Schwitters, comme le montrent les œuvres exposées, ne renie jamais son inspiration dadaïste. Mais il ne se laisse jamais enfermer dans une formule, même si les collages de toute sorte dominent son activité créative. Il n'est pas insensible au constructivisme et un modèle de sculpture de 1923 le fait valoir avec éclat. L'influence de l'abstraction néoplastique est aussi présente, par exemple dans Cicéron (1926). En somme, il ne cesse jamais d'enrichir le curieux champ de son exploration sans pourtant dévier de sa perspective théorique. Quoi qu'il en soit, l'œuvre maîtresse de Schwitters est sans conteste son extraordinaire et onirique Merzbau, dont la première version a été conçue à Hanovre entre 1923 et 1937. Détruite pendant les bombardements anglais de 1943, elle a été reconstituée en 1983 au sein du musée Sprengel de sa ville natale. Il s'agit d'une « œuvre totale », à la fois sculpture et architecture, peinture en volume et habitation utopique, qui offre au visiteur une multitude de points de vue impromptus. En 1937, le nazisme le contraint à prendre le chemin de l'exil et il s'installe en Norvège. Près d'Oslo, il commence un second Merzbau (Haus am Bakken) sur une petite île, qu'il achève en 1940. Après avoir été interné, il peut rejoindre la Grande-Bretagne. En 1945, il emménage en Écosse, où il entreprend son troisième et dernier Merzbau, appelé Merzbarn, à Little Langdale en 1947, un an avant sa mort. Cet ultime création a été immortalisée par le superbe essai de Stefan Themerson, écrivain et éditeur anglais d'origine polonaise (cf. «L'Ennemi» n°1, 1980, Christian Bourgois éditeur).

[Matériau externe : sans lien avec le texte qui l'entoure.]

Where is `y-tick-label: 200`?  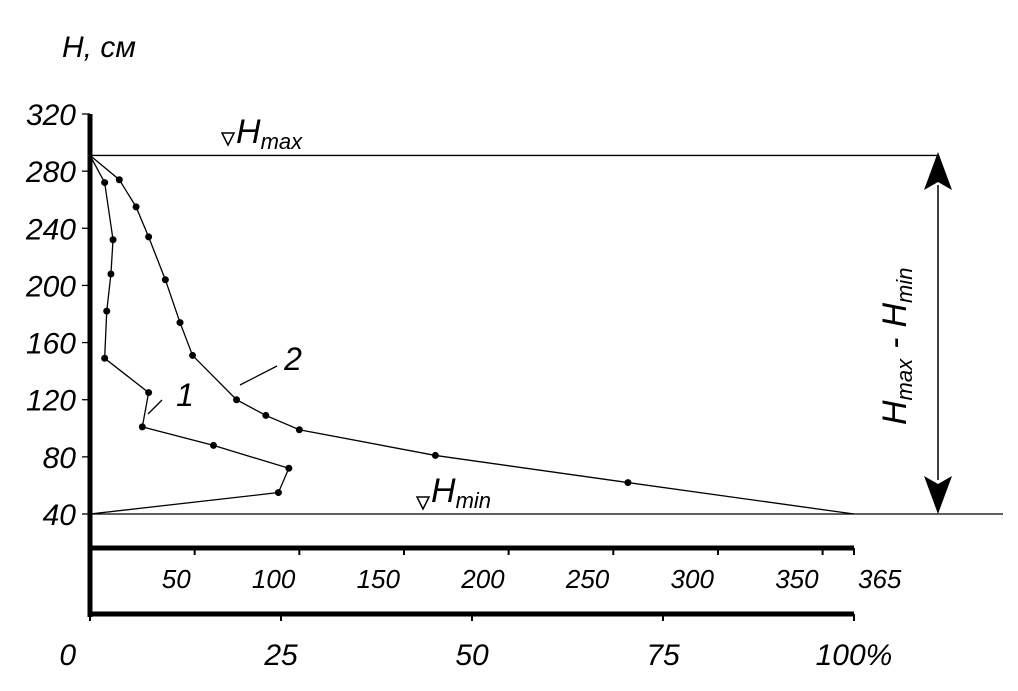
y-tick-label: 200 is located at coordinates (50, 286).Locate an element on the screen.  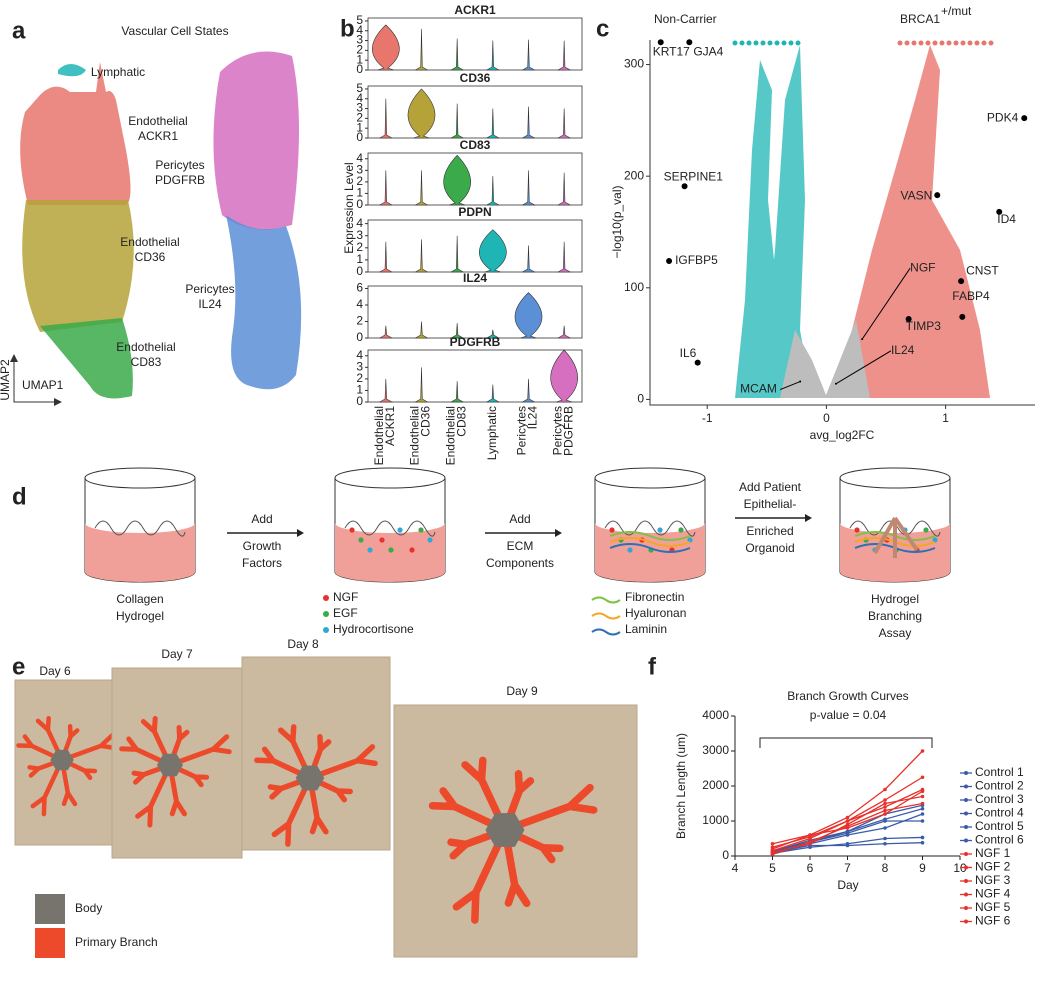
violin-title: PDGFRB is located at coordinates (476, 342). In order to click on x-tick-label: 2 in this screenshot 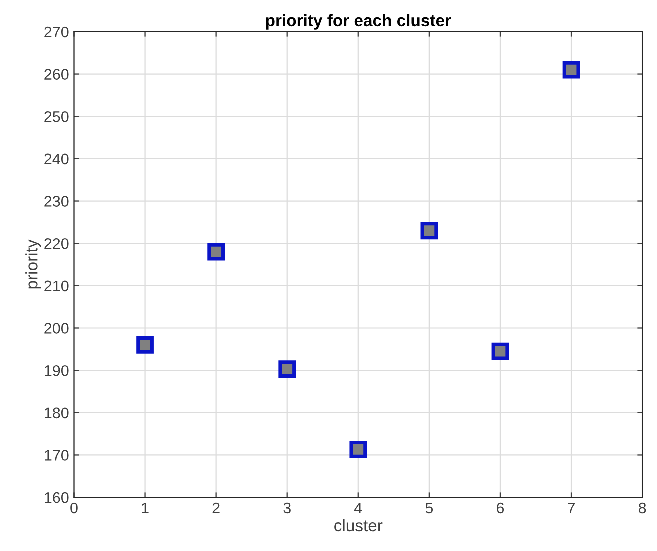, I will do `click(216, 508)`.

L'aspect sans doute le plus passionnant de cette exposition réside dans les petites sculptures réalisées à partir de 1944, car elles sont assez peu connues et montrent un aspect particulier de la démarche de Schwitters à la fin de sa vie : il utilise des objets de récupération, des cailloux, des galets, des morceaux de bois qui se réfèrent explicitement aux ustensiles de la préhistoire, comme si l'artiste avait vu son art comme un art de l'ultime survivance face à la barbarie l'ayant condamné à l'exil.